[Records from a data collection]

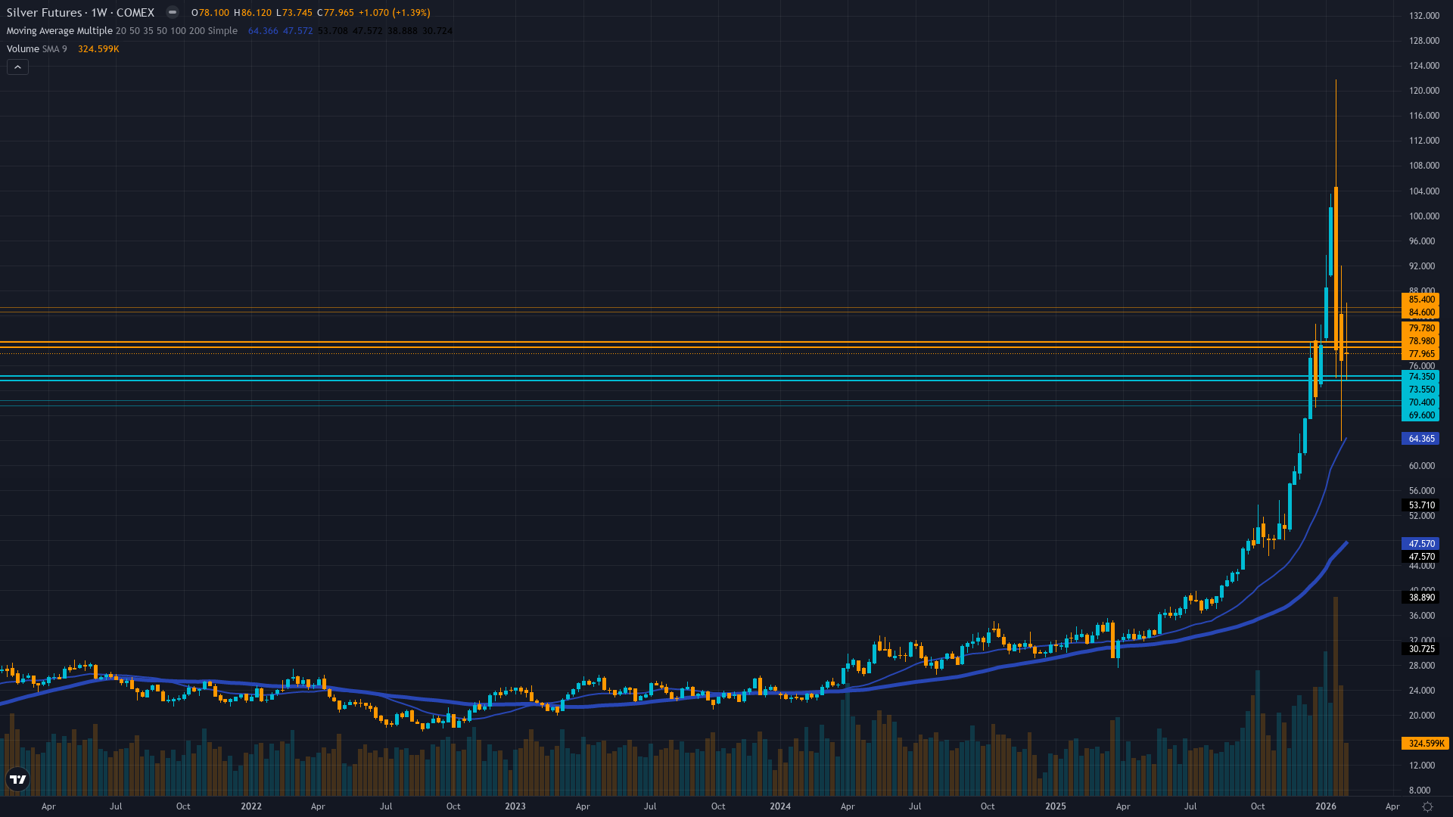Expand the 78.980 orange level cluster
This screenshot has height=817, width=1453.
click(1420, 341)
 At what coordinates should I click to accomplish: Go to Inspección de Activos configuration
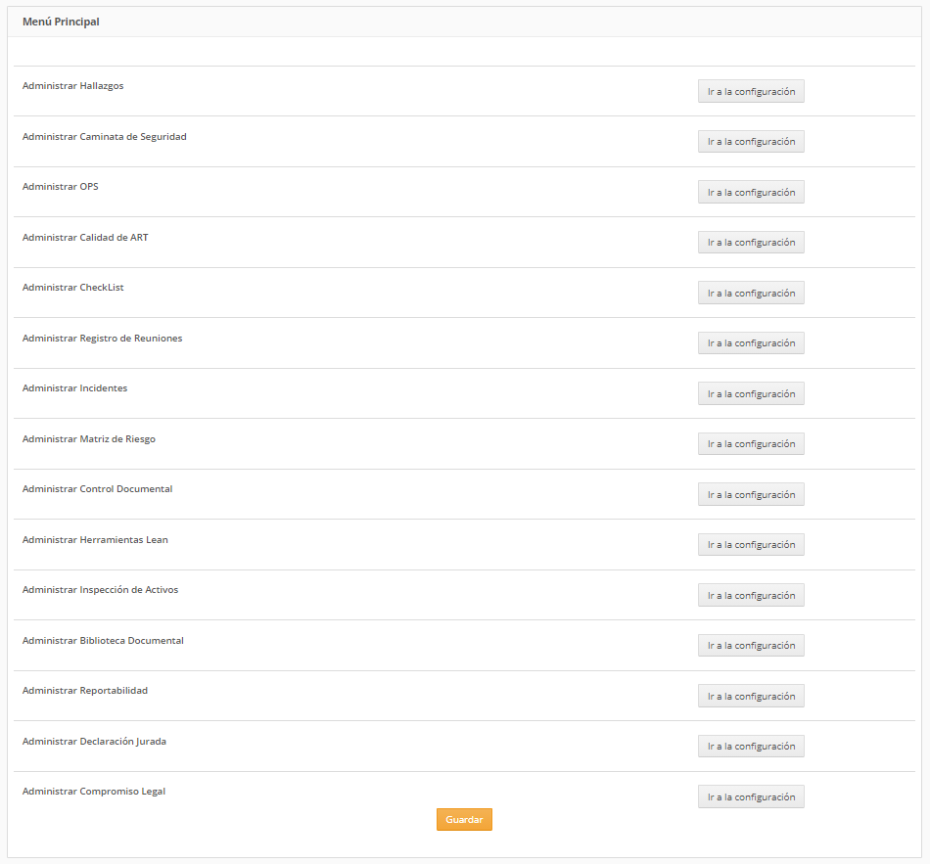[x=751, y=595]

--

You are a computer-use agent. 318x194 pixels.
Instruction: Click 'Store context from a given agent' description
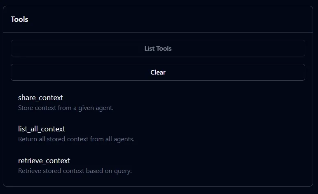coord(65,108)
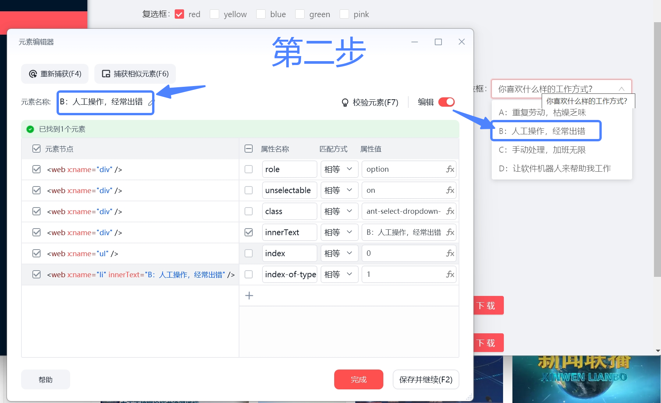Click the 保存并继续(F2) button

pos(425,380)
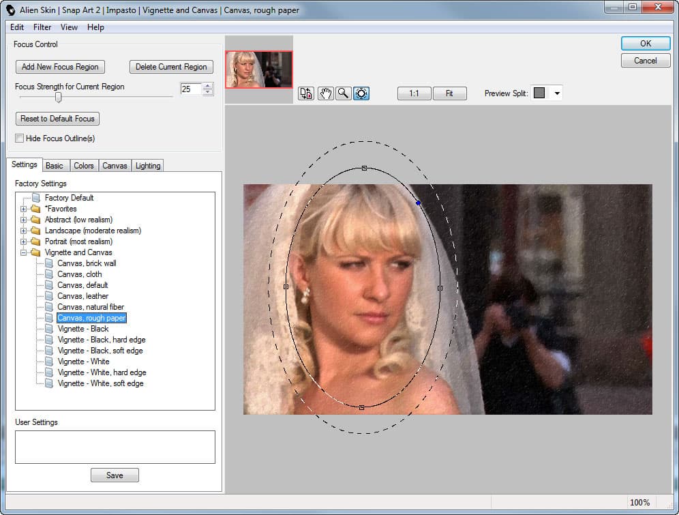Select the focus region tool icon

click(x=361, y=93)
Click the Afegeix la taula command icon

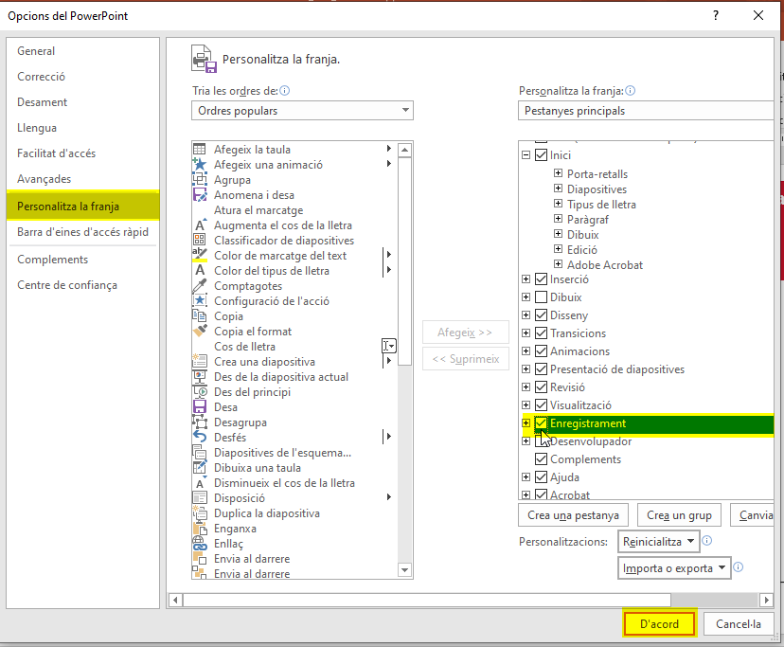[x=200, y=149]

* * *

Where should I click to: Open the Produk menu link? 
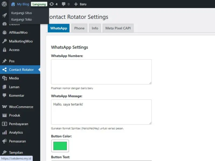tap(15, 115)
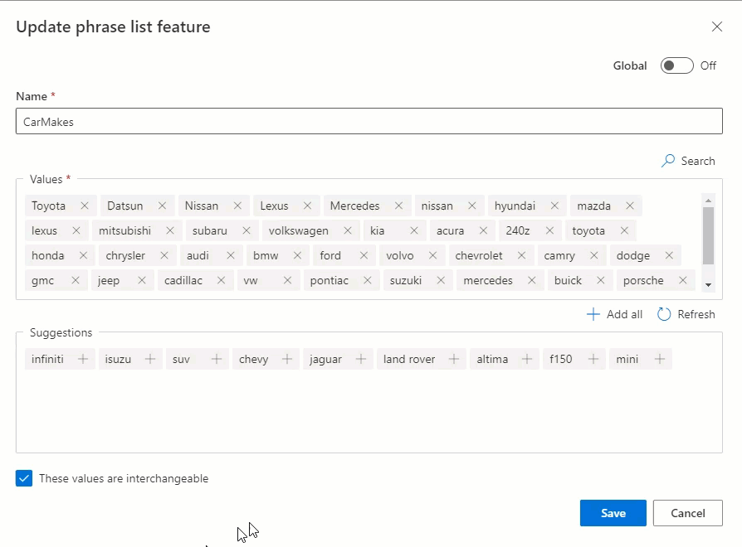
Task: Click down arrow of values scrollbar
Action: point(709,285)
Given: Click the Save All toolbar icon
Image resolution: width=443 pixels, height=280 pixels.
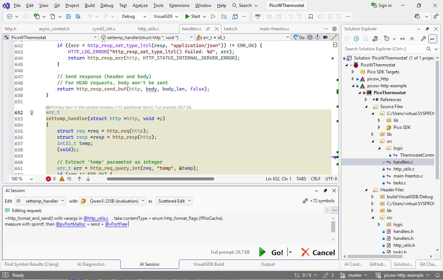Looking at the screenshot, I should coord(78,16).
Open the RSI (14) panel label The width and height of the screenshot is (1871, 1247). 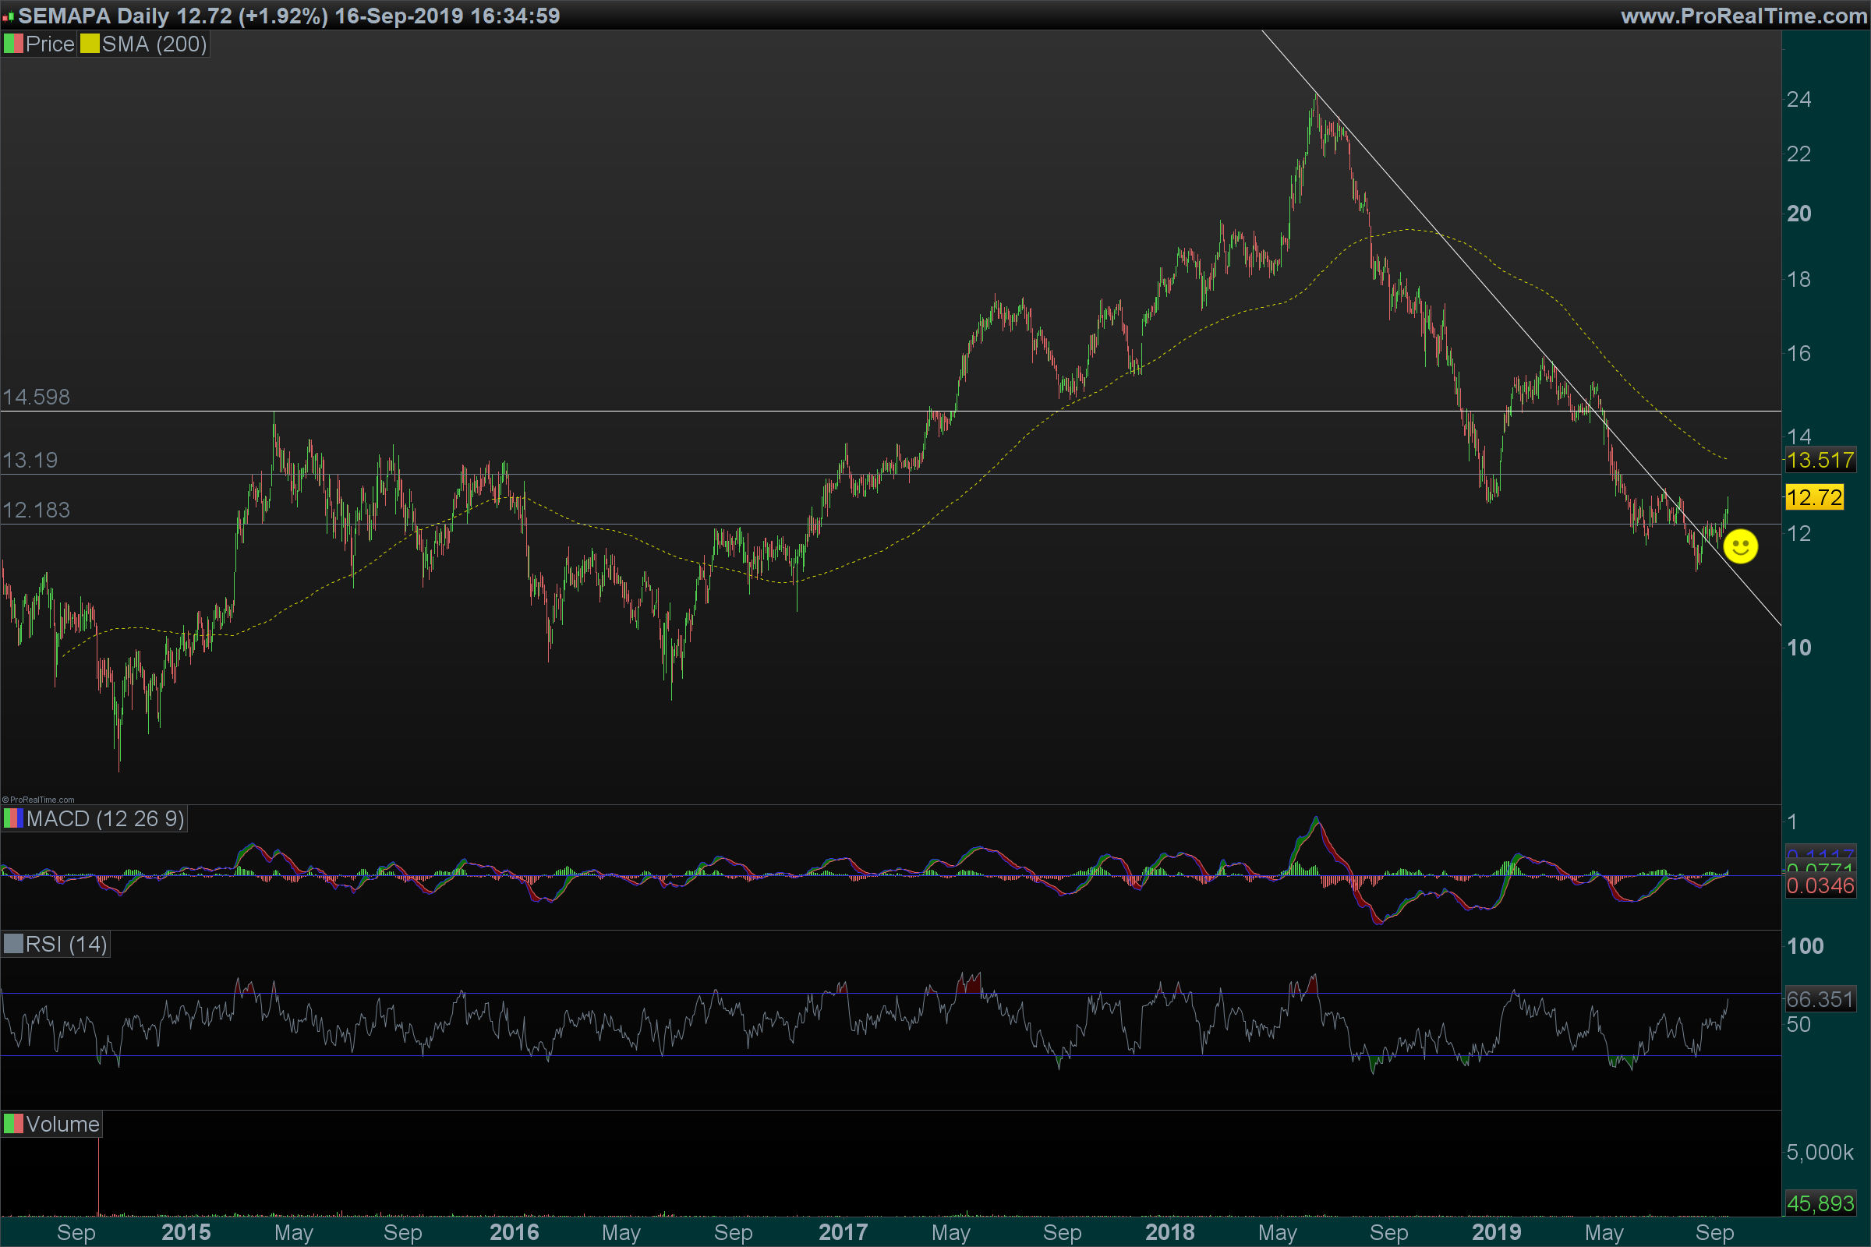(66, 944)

## To be done
Recast only the lines starting with the line containing "At what coordinates" and going on through the line containing "[x=751, y=595]" as a Markdown table with the columns Row and Line. Skip any blank lines, and omit the pictures from your answer.

## Response to the task
| Row | Line |
|---|---|
| 1 |  At what coordinates should I click to accomplish: Go to Inspección de Activos configuration |
| 2 | [x=751, y=595] |